**Task requirements:** Return only the lines of the listing below that run from the line with "ТОРТ по вашему ЭСКИЗУ (938, 1977)" through the line with "Торт с надписью (718, 2074)", both ends included, exactly as written.
◇ ◇ ◇
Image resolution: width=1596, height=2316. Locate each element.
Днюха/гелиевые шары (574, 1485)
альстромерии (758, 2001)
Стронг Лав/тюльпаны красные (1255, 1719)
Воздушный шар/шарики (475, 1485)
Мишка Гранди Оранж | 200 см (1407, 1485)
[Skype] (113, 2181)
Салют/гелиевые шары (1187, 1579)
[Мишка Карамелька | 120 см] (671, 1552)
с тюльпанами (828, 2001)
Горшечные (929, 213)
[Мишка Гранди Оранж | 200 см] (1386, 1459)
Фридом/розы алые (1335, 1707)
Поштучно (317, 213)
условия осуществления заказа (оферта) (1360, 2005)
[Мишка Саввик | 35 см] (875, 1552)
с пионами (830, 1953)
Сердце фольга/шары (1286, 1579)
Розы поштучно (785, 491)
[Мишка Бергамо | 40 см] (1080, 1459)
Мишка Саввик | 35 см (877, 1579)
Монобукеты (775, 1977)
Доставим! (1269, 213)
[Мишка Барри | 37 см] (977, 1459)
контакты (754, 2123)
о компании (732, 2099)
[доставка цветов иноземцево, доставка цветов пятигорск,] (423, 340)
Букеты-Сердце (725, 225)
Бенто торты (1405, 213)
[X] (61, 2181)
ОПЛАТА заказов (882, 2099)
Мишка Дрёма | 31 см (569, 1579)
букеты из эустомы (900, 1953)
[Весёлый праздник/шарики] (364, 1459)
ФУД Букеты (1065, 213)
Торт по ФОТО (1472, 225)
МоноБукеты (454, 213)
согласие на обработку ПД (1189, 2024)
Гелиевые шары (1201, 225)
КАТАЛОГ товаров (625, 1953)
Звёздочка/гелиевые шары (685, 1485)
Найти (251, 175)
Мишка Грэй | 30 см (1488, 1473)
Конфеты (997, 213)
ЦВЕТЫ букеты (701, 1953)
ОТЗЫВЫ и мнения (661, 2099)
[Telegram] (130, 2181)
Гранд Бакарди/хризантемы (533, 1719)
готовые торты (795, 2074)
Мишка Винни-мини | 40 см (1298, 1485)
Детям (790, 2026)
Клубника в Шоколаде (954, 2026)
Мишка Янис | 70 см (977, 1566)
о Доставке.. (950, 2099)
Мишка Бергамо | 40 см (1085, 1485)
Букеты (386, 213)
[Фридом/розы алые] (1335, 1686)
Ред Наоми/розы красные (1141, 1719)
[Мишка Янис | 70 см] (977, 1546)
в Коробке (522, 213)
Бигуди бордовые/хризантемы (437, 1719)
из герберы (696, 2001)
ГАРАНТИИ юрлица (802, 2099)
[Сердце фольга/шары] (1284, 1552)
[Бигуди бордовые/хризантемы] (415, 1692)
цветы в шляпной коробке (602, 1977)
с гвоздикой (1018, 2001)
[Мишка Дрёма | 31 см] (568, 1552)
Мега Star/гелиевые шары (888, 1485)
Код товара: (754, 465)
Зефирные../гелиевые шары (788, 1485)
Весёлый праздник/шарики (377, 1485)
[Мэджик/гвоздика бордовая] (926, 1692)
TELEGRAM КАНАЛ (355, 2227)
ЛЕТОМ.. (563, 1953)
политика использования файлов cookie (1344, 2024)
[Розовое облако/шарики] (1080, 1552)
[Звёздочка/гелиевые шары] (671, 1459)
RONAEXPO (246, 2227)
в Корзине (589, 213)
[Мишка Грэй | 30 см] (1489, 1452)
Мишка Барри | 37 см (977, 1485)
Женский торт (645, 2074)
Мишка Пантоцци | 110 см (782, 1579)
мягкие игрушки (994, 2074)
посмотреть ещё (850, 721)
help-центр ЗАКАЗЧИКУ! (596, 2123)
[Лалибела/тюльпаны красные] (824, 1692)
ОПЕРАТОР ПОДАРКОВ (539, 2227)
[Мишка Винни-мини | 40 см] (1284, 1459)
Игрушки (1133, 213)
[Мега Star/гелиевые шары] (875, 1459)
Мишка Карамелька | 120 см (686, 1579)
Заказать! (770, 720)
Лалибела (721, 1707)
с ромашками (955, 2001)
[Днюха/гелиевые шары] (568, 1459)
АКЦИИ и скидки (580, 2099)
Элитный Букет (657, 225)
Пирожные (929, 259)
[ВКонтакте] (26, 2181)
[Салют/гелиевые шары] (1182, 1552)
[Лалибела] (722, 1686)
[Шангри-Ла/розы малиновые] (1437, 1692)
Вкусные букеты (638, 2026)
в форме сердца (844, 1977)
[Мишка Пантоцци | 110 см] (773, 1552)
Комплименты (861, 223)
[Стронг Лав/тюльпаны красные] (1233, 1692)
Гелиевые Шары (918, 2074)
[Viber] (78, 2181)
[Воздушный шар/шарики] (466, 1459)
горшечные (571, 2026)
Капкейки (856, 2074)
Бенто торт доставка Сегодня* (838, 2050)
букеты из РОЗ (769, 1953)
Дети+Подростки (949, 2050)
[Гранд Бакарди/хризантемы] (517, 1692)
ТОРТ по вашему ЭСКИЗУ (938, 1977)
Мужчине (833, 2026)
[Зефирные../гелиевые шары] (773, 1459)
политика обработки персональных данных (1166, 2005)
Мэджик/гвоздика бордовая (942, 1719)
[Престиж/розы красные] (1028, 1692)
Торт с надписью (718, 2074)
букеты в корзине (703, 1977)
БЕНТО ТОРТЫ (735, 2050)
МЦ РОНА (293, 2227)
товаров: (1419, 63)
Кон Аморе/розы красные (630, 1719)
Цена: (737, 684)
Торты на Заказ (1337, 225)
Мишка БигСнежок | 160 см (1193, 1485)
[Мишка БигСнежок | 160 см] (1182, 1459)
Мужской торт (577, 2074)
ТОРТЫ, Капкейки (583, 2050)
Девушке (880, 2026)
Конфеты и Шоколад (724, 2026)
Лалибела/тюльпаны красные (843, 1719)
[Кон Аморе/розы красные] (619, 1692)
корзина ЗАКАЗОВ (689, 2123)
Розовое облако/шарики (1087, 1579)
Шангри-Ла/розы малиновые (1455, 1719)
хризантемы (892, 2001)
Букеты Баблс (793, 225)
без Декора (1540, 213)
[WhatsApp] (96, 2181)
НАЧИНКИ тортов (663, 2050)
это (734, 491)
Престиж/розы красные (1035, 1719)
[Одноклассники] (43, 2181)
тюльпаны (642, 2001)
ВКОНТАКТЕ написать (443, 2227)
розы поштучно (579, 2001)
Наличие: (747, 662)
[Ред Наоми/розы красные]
◇ ◇ ◇
**Solution to this problem:**
ТОРТ по вашему ЭСКИЗУ (938, 1977)
Мужчине (833, 2026)
[Зефирные../гелиевые шары] (773, 1459)
политика обработки персональных данных (1166, 2005)
Мэджик/гвоздика бордовая (942, 1719)
[Престиж/розы красные] (1028, 1692)
Торт с надписью (718, 2074)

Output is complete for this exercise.